Ziguezagueando 9

Levando a mão para pegar uma laranja na banca, na feirinha da praça, próxima a orla marítima numa manhã de domingo, depois de ter feito rápida caminhada com Merlinda na praia, o ocaso, ou seja que fenômeno foi, fez Jovita trombar com Hugo, que também caçava uma laranja para comprar.

Jovita se batizaria na do homem no primeiro olhar que cruzaram quando os dois agarraram, no mesmo instante, a laranja mais viçosa. Os dois corações desaguaram as almas pelos olhos, que serviram de escorrega, levando um e outro para dentro.

Foi cômico, engraçado de se ver, Jovita e Hugo segurando a mesma laranja, em silêncio, petrificados. O vendedor da barraca interrompeu o “pause”, dizendo: “Tenho bastante delas, querem que eu busque o que tenho em outra caixa? Tem pra todo mundo!

Para os mais afinados nas questões da metapsicologia, diriam que este caso daria azo aos altos questionamentos sobre reencontro de almas...coisas do inconsciente. Foi impressionante a naturalidade dos dois, depois do corneta feirante dizer que tinha mais para venda, soltaram lentamente da laranja.

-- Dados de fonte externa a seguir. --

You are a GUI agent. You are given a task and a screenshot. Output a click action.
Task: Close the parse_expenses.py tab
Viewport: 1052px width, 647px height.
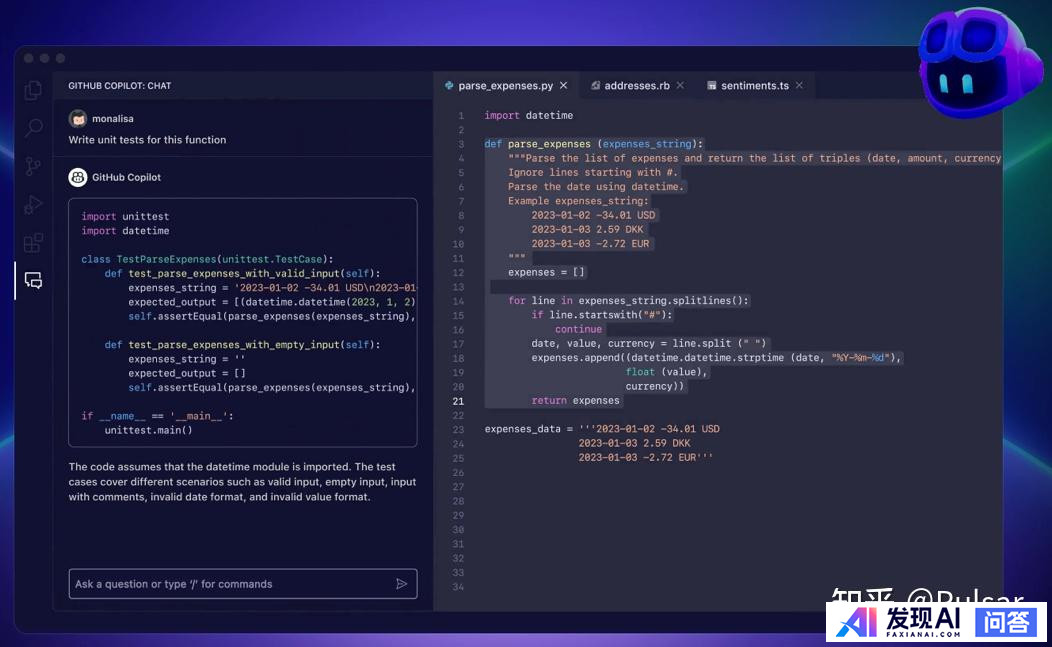point(564,86)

Sempre educada em situações desconcertantes, a mulher procura salvar a situação pedindo desculpas a Hugo, continuando a escolher outras laranjas.

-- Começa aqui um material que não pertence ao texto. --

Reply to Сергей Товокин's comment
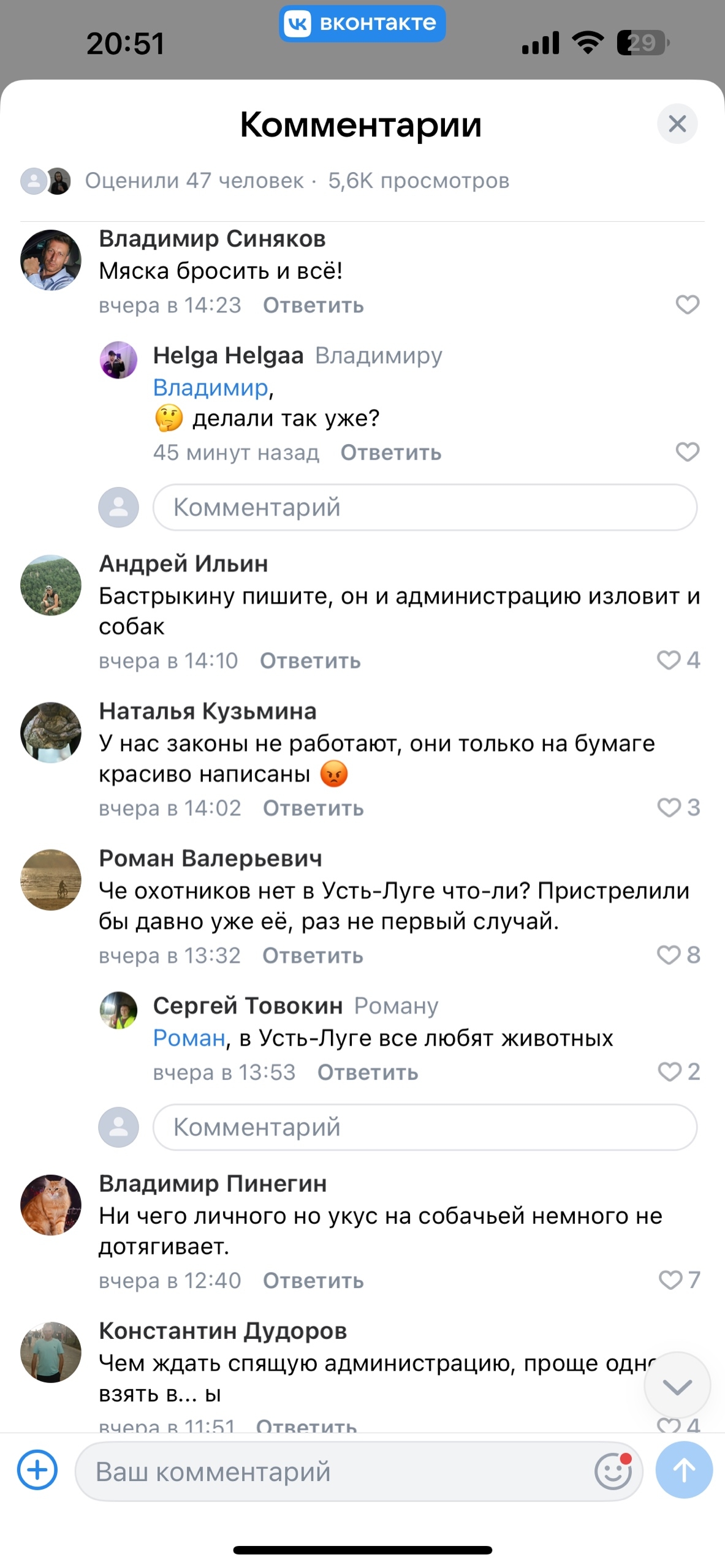 368,1072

Hugo se manteve silencioso, fazendo somente sinal positivo com a cabeça, acenando de que estava tudo bem, passou reagir numa indiferença dirigida. Escolheu três laranjas, o que o levou finalizar retirando o dinheiro do bolso, pagando pela mercadoria.

No ímpeto, depois de ter sido alcançado pelo olhar todo penetrante de Jovita, intrepidamente tirou uma cédula do bolso de valor bem superior a um quilo de laranja, entregou ao feirante, dizendo que era para o pagamento da laranja de Jovita, escafedendo-se do lugar.

Jovita sentiu pela primeira vez na vida, com trinta anos, o olhar de alguém que a encontrou além do palco que sempre atuou, o de sobrevivente. O encontro com o homem misterioso, e o olhar dele nela acima da laranja que os dois haviam agarrado, sentiu, pela primeira vez, o convite de alguém para descer da corda bamba da vida que se equilibrava.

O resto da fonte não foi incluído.